Table 1. Waterfowl and waterbird species used in the model, with preferred foraging depths and seasonality in the Maumee River Watershed, United States (Fredrickson and Reid 1986; Fredrickson and Dugger 1993; Dr. John Coluccy, personal communication [unreferenced] 2024)
| Common Name | Scientific Name | Behavior | Preferred Depths (cm) | Seasonality | Months |
| Blue-winged Teal | Spatula discors | Dabbler | 13 – 20 | Breeding | Apr – Aug |
| Ring-necked Duck | Aythya collaris | Diver | 51 – 183 | Migration | Sep – Apr |
| American Black Duck | Anas rubripes | Dabbler | 8 – 18 | Year round | Jan – Dec |
| Canada Goose | Branta canadensis | Ground forager | 0 – 10 | Year round | Jan – Dec |
| Green-winged Teal | Anas crecca | Dabbler | 5 – 10 | Migration | Sep – Apr |
| Wood duck | Aix sponsa | Dabbler | 8 – 18 | Year round | Jan – Dec |
| Mallard | Anas platyrhynchos | Dabbler | 8 – 18 | Year round | Jan – Dec |
| Northern Pintail | Anas acuta | Dabbler | 15 – 25 | Migration | Sep – Apr |
| Northern Shoveler | Spatula clypeata | Dabbler | 18 – 28 | Migration | Sep – Apr |
| Pied-billed Grebe | Podilymbus podiceps | Diver | 25 – 36 | Breeding | Apr – Aug |
| American Coot | Fulica americana | Diver | 28 – 41 | Breeding | Apr – Aug |
| Redhead | Aythya americana | Diver | 33 – 305 | Year round | Jan – Dec |
| Ruddy Duck | Oxyura jamicensis | Diver | 41 – 508 | Breeding | Apr – Aug |
| Virginia Rail | Rallus limicola | Prober | 0 – 5 | Breeding | Apr – Aug |
| Long-billed Dowitcher | Limnodromus scolopaceus | Prober | 5 – 10 | Migration | Sep – Apr |
| American Bittern | Botaurus lentiginosus | Stalker | 0 – 10 | Breeding | Apr – Aug |
| Wilson’s Phalarope | Phalaropus tricolor | Dabbler | 3 – 23 | Breeding | Apr – Aug |
| Great Blue Heron | Ardea herodias | Stalker | 10 – 28 | Year round | Jan – Dec |
| Sandhill Crane | Antigone canadensis | Prober | 0 – 20 | Breeding | Apr – Aug |
3.2 Phosphorus Retention and Waterfowl Habitat Modeling Tool
We applied the modeling approach described above to a case study for the MRW via a spreadsheet-based tool for use by wetland designers and managers in the region. Accordingly, the modeling tool is designed to use widely available meteorological and ecological data and representative of wetlands in the MRW. The sections that follow describe the setup and functionalities of the modeling tool.
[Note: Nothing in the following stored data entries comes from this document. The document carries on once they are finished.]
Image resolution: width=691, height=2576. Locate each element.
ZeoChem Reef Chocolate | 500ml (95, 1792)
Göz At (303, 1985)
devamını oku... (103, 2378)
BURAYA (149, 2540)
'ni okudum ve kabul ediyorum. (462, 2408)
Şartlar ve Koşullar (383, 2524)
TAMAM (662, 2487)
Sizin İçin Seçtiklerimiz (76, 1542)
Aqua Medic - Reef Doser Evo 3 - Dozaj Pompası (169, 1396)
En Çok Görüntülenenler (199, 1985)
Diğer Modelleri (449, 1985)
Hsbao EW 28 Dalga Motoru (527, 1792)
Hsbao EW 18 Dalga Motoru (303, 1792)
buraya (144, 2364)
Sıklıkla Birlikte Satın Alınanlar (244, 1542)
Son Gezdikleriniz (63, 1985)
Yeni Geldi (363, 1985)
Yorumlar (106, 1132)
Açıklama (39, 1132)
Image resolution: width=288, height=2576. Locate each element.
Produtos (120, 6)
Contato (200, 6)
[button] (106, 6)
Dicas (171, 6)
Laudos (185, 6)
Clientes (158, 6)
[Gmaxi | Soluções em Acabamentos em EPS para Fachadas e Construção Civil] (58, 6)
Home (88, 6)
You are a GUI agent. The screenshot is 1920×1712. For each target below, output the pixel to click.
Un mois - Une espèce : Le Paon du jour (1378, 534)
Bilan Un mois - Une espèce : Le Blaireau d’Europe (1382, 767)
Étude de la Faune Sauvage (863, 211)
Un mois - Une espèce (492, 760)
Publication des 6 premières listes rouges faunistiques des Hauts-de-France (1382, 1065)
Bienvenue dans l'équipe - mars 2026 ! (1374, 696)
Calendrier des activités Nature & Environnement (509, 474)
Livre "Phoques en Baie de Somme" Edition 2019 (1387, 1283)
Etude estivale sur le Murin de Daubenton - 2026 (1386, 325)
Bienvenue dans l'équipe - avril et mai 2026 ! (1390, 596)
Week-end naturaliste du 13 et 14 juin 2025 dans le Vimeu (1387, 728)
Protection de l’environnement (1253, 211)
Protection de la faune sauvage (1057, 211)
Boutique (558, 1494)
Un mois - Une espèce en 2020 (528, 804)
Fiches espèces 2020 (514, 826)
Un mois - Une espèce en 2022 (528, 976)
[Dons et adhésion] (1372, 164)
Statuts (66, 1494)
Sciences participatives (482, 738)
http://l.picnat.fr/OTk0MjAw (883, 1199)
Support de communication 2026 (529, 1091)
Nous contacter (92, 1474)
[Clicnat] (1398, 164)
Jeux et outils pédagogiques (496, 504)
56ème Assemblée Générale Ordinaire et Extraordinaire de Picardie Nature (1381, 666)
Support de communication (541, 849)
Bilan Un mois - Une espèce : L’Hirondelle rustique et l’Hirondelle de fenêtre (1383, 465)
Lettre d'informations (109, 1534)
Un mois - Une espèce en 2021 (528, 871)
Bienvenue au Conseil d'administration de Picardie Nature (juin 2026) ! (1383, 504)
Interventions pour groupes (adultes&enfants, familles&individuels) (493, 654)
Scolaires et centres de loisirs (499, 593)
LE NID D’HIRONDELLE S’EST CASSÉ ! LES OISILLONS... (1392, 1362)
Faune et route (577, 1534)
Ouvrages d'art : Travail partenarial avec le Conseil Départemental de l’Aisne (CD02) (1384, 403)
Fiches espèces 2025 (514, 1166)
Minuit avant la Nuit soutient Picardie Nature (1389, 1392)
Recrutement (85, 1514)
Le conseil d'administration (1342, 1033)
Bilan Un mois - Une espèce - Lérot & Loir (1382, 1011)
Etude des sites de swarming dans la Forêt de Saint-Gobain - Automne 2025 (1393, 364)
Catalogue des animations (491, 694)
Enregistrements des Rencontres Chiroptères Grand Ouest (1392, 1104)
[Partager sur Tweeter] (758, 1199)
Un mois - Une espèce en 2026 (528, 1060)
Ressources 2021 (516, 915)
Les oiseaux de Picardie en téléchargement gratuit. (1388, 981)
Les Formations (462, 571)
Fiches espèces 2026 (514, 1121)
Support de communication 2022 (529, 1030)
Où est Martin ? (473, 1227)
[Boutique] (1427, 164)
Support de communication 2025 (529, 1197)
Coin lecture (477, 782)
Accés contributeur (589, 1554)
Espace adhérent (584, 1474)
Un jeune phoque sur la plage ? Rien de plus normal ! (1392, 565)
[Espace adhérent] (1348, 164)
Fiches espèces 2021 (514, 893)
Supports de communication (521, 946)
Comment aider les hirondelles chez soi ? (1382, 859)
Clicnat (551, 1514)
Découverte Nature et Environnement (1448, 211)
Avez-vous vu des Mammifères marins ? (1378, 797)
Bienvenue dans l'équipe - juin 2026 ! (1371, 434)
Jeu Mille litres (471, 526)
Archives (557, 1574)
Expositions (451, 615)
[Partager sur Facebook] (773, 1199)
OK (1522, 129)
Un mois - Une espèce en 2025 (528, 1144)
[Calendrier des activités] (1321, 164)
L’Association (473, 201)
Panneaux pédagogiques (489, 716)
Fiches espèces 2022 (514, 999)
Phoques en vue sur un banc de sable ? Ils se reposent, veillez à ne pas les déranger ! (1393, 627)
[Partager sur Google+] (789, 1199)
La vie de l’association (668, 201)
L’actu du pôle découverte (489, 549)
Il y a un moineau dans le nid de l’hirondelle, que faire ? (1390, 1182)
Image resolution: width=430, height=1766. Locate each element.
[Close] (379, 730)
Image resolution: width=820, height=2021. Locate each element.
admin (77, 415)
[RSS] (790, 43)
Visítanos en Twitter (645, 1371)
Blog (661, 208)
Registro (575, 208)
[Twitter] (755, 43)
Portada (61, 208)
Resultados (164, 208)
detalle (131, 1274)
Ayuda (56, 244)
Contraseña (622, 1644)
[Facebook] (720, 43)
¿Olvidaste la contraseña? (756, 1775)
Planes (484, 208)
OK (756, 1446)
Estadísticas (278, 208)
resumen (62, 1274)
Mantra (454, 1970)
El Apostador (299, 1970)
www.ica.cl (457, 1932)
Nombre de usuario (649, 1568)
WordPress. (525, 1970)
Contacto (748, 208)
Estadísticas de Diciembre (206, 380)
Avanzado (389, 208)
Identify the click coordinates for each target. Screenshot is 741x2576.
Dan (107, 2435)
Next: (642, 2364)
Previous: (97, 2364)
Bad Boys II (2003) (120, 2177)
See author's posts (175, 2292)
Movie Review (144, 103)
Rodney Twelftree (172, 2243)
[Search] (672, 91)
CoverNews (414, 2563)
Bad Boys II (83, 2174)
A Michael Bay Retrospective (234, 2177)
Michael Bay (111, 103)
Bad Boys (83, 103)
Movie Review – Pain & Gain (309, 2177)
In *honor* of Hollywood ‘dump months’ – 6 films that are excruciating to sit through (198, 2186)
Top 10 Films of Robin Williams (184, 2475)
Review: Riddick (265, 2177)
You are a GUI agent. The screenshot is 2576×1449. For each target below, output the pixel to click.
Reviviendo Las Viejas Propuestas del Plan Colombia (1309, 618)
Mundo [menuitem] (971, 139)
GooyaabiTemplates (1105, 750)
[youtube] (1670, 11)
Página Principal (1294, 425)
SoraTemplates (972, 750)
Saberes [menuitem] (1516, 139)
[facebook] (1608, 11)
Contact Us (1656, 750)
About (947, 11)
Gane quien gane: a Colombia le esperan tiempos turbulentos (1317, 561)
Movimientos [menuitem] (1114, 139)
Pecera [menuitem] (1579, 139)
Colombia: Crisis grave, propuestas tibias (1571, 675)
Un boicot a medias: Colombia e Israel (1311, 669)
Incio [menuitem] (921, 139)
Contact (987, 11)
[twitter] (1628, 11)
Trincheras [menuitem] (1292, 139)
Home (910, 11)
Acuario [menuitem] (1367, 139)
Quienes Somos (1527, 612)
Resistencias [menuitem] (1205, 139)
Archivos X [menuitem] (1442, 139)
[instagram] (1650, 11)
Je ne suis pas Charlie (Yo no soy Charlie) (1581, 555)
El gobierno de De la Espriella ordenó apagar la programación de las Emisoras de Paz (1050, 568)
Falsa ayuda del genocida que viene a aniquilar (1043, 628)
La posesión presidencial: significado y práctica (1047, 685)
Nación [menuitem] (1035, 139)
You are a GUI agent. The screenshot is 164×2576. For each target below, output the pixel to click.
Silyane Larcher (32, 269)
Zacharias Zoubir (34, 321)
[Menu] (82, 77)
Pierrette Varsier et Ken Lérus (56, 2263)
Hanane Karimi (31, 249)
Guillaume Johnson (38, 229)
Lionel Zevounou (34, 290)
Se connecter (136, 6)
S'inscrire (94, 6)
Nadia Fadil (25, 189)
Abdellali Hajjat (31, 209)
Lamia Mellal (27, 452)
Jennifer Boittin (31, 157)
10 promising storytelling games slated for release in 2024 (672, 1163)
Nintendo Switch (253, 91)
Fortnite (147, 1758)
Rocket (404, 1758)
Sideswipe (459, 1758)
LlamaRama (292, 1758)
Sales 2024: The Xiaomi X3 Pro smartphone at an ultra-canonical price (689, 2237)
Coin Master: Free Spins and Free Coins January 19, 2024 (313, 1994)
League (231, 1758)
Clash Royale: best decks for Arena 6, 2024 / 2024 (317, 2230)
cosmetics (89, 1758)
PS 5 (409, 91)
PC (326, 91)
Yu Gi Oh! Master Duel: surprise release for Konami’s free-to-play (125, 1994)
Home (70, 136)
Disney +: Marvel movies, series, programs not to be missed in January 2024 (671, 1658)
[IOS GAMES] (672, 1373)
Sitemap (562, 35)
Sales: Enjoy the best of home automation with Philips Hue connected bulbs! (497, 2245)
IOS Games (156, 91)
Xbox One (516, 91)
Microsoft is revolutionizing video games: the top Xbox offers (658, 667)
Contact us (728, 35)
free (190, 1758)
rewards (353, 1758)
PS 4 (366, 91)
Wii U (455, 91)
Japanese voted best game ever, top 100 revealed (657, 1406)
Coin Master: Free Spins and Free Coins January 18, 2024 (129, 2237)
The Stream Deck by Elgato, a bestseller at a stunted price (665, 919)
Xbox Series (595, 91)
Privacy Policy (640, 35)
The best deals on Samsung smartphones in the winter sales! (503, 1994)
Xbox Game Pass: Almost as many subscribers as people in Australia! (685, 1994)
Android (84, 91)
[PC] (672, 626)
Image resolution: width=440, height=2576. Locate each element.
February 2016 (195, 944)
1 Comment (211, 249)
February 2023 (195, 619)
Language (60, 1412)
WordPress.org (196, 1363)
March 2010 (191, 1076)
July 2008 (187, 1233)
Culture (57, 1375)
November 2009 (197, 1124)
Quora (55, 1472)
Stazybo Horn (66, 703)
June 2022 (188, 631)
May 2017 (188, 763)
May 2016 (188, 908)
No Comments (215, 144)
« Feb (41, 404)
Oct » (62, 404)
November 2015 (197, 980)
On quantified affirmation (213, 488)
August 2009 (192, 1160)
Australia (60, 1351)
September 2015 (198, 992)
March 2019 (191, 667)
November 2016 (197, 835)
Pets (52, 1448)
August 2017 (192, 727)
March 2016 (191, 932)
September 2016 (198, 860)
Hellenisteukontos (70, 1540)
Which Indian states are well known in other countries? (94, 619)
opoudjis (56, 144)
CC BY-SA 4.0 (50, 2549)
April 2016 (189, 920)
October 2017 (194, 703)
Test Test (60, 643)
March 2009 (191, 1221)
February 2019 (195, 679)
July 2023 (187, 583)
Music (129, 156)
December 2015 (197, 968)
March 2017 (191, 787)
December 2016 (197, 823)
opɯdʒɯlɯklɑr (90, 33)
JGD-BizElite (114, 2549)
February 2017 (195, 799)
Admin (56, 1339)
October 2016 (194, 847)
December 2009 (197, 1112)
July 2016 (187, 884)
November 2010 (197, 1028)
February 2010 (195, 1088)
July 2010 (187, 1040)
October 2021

3.2.1 Hydrologic Sub-model Spreadsheet Setup
We chose a representative precipitation gauge within the MRW to generate simple climate scenarios and stress tests to examine relative performance of wet, dry, and average precipitation years. To provide monthly precipitation inputs, we chose the USC00334551 gauge in Lima, Ohio, United States, for its long period of record (1901 – 2024). Precipitation regimes from 1902 – 2022 were analyzed to identify representative average (2006), wet (2015), and dry (1963) years.
We estimated daily surface inflow that was aggregated on a monthly basis using daily precipitation data and site-specific NRCS curve numbers based on hydrologic soil group D with row crop agriculture (the dominant soil type and land use across this region), which was adjusted based on wetland to watershed area ratios. Wetland area scenarios were based on a percentage or fraction of the incoming watershed area that the spreadsheet user would enter. This is a common rule-of-thumb method used to size wetlands for pollutant management. (Ducks Unlimited criteria deem that 0% – 2% of the watershed area is ideal for wetland P retention [Ducks Unlimited, personal communication (unreferenced) 2023], whereas others have said 2% – 7% is ideal [Verhoeven et al. 2006]). We chose a watershed area of approximately 2 km2 across all scenarios for consistency, and wetland areas were subsequently tested on the range of 1% – 10% of this value (0.02 km2 – 0.2 km2), which is a representative range for the size of wetlands on agricultural lands in the MRW (Ducks Unlimited, personal communication [unreferenced] 2023).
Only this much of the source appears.